Dinner was served in my room. It was a multicourse meal comprised of artfully arranged dishes of tempura, salmon, miso soup, sashimi, pickled vegetables, white rice, green tea and strawberries for dessert. After dinner I was invited to a complimentary tea ceremony in the ryokan's teahouse, which gave me a fascinating glimpse into Japanese customs. The tea ceremony begins by entering through a two-foot-high door, the purpose of which is to humble everyone and strip away social rank. You receive the tea cup with "the good side" facing you. You cradle the cup in the palm of your left hand and turn it so the good side faces the host. The owner of Yoshi-ima joined us in the dimly lit teahouse and gave a talk about the history of the property and some of the lore associated with the tea ceremony. (My favorite part was when he finished his prepared speech and asked, "So how about that Obama? I hear he's winning the primary in Wyoming.")
I would recommend a one-night stay in a ryokan for anyone who has a sense of adventure and a sense of humor—you'll need to make instant attitude adjustments when you come face-to-face with Japanese traditions.

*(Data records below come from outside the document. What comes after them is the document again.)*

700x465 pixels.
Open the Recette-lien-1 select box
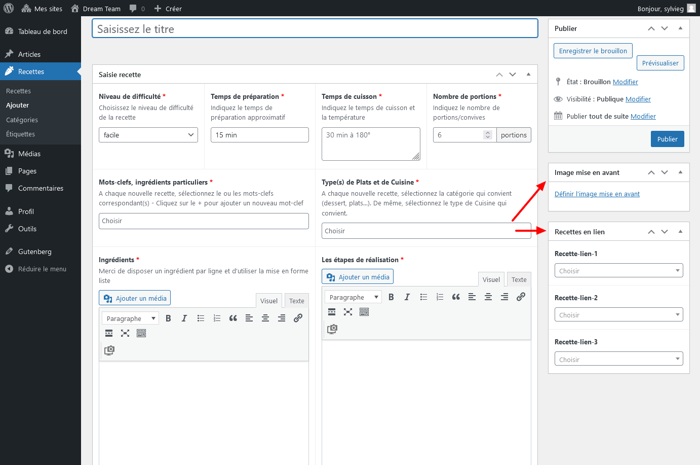point(618,271)
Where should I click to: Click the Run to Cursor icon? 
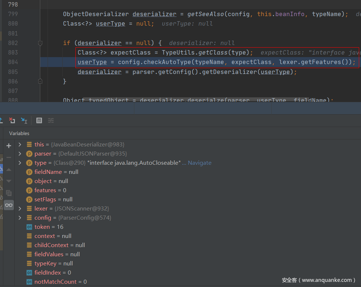[24, 120]
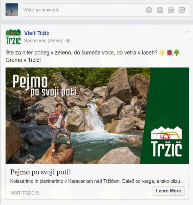Screen dimensions: 193x205
Task: Click the Kolesarimo in planinarimo description text
Action: (x=96, y=181)
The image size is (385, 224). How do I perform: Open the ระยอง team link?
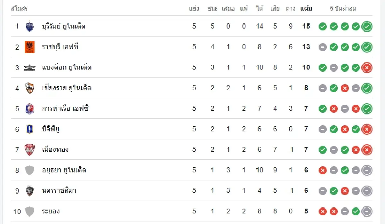[51, 211]
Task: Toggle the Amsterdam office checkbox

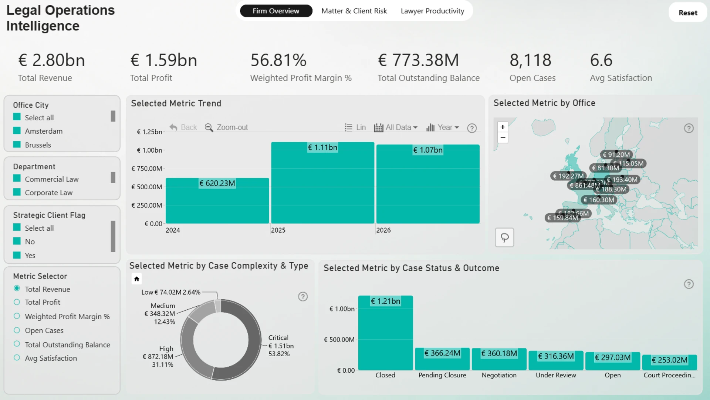Action: [x=17, y=131]
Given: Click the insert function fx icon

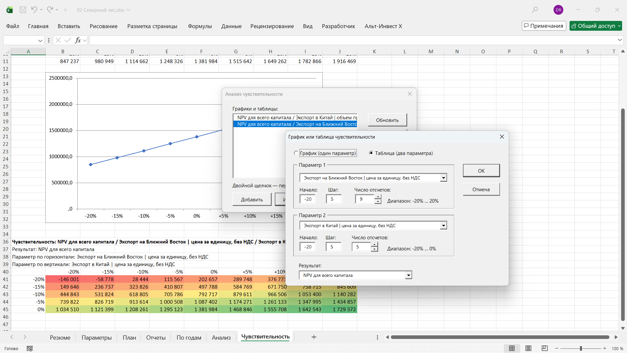Looking at the screenshot, I should click(78, 40).
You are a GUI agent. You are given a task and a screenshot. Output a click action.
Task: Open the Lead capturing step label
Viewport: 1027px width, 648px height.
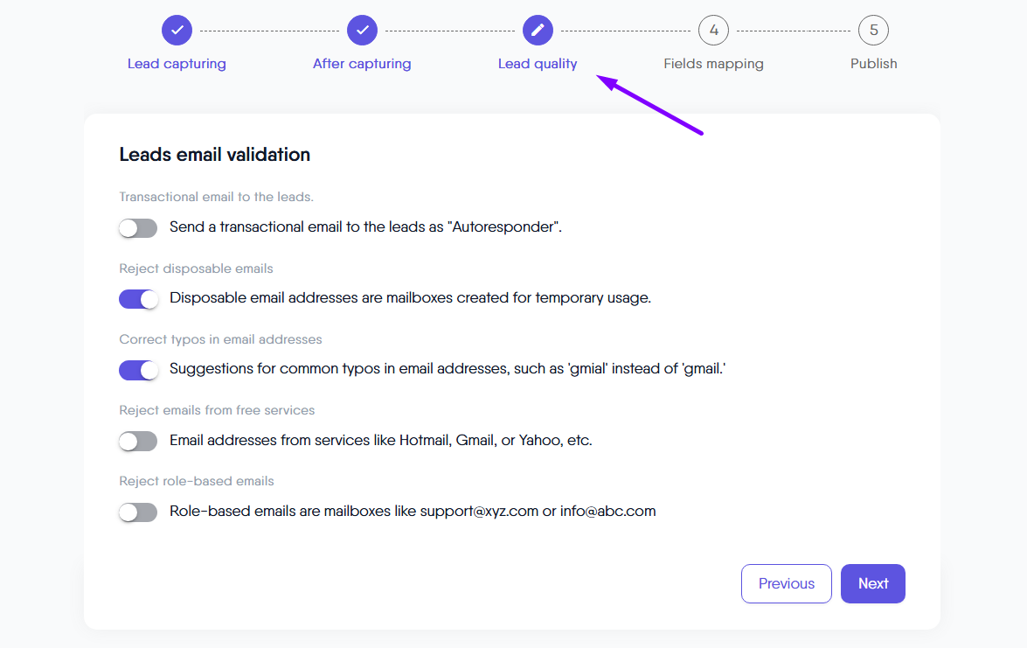point(177,64)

Kyoto's historic Gion District is a fascinating neighborhood of narrow streets lined with antiques shops and small restaurants. You can actually see real geishas walking the streets in the evening, en route to private parties. It's a great district to explore on foot, with the added bonus of its proximity to a number of Kyoto's major temples and shrines.

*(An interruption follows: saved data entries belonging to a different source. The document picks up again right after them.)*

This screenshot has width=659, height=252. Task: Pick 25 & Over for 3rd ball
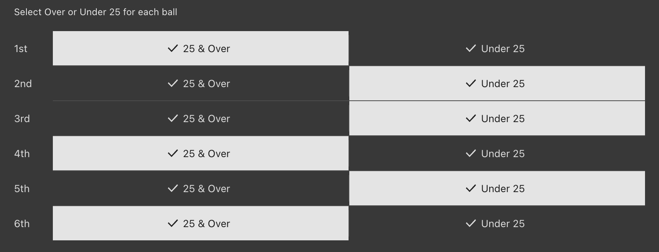(x=200, y=119)
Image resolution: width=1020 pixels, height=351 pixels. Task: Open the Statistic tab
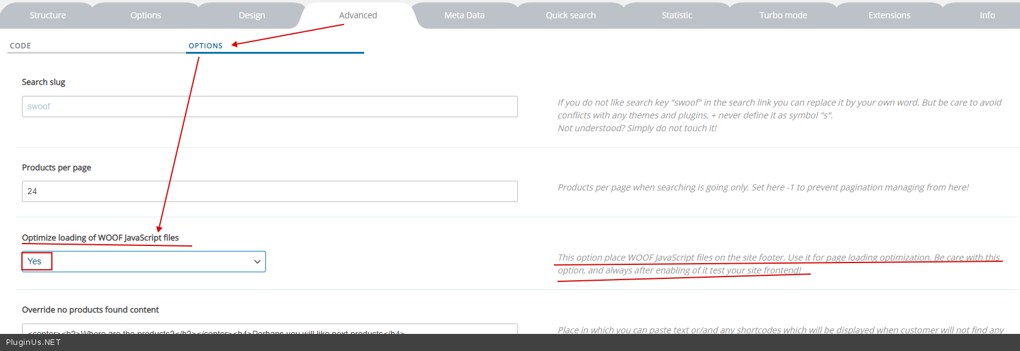coord(677,15)
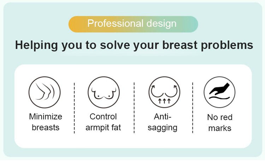The width and height of the screenshot is (265, 162).
Task: Click the "Anti-sagging" text label
Action: click(x=163, y=122)
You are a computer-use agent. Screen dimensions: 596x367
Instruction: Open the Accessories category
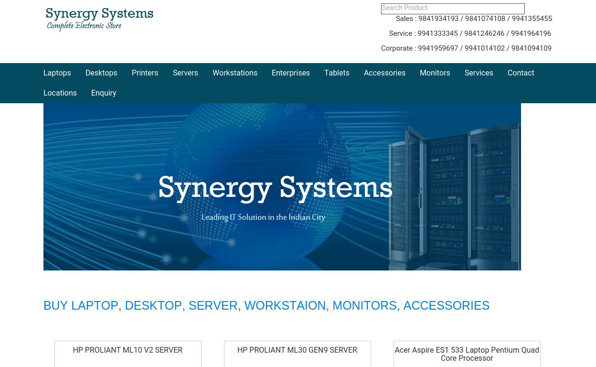tap(384, 73)
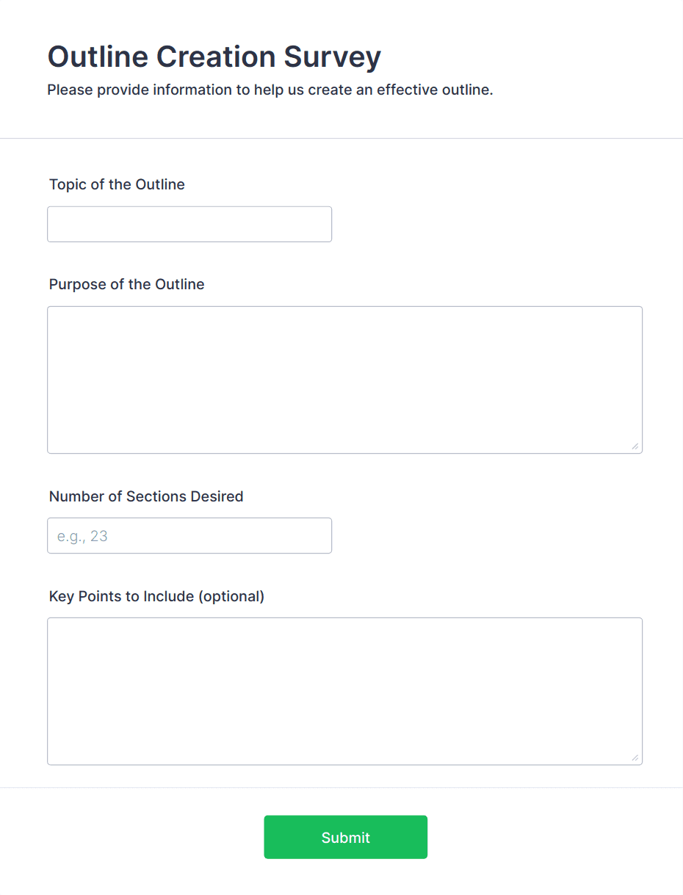The image size is (683, 895).
Task: Click the divider line above the Submit button
Action: 342,787
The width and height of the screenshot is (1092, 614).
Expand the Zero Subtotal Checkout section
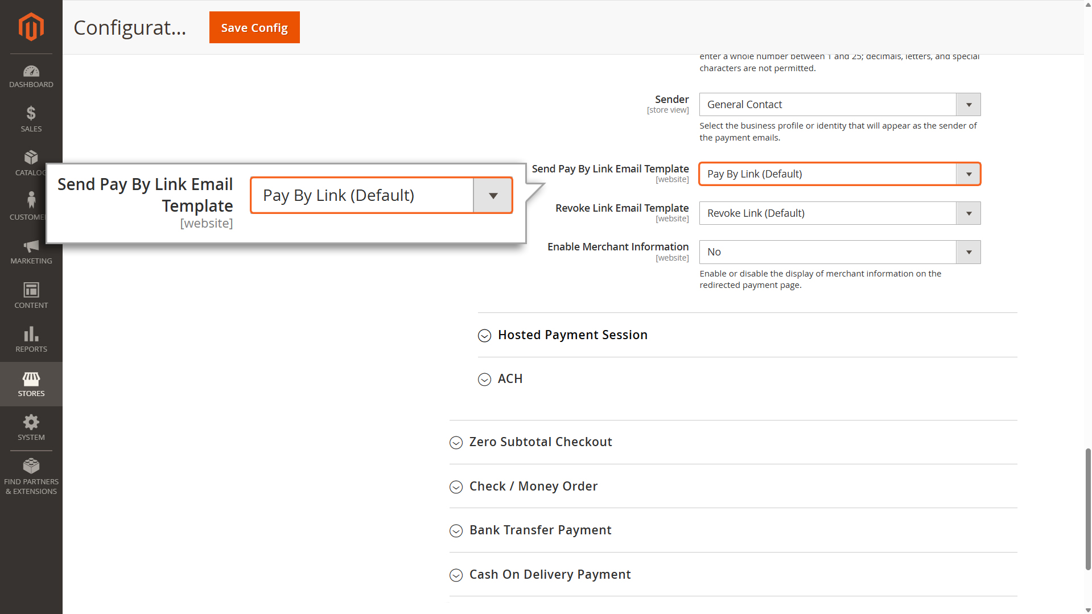[x=540, y=442]
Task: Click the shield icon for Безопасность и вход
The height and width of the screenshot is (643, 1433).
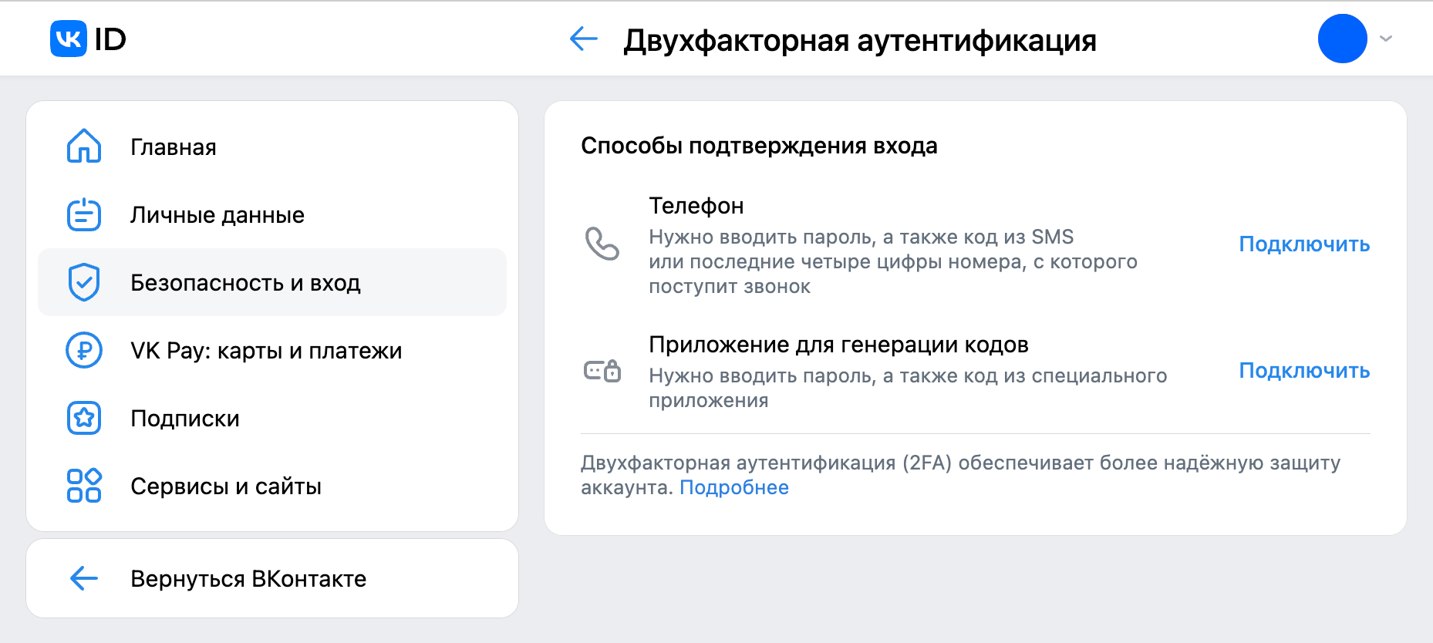Action: point(84,282)
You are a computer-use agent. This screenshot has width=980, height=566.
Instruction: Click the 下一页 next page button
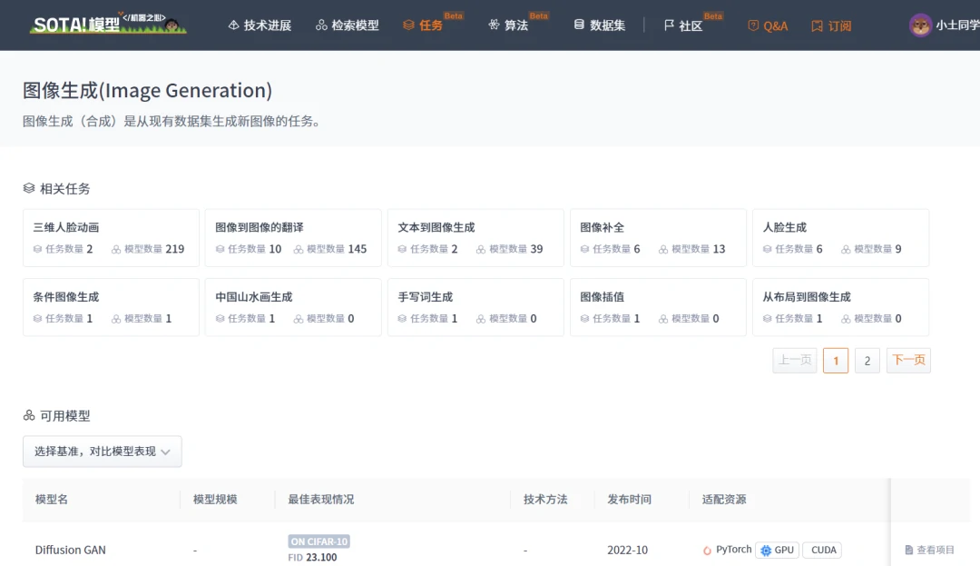pyautogui.click(x=908, y=361)
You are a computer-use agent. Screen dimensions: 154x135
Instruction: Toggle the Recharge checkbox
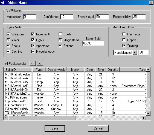[124, 34]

If you have more than one day in Kyoto, you might want to consider dividing the sightseeing up geographically: the east-side attractions on your first day, and the west-side ones on your second day. On the east side are such sites as Kiyomizu-dera Temple, Ginkakuji Temple (Silver Pavilion) and the Kyoto National Museum. On the west side are Kinkakuji Temple (Golden Pavilion) and Nijo Castle. Breaking it up this way will minimize your expenses criss-crossing the city by cab (Kyoto also has an extensive subway and bus system). You'll also have time to take a breath and really enjoy the various temple gardens. Kyoto is not a city to rush through. You can reduce the static in your brain by taking the time to contemplate a Zen rock garden, such as the one at the Silver Pavilion, or the ponds and fruit trees of the lovely garden at the Heian Shrine.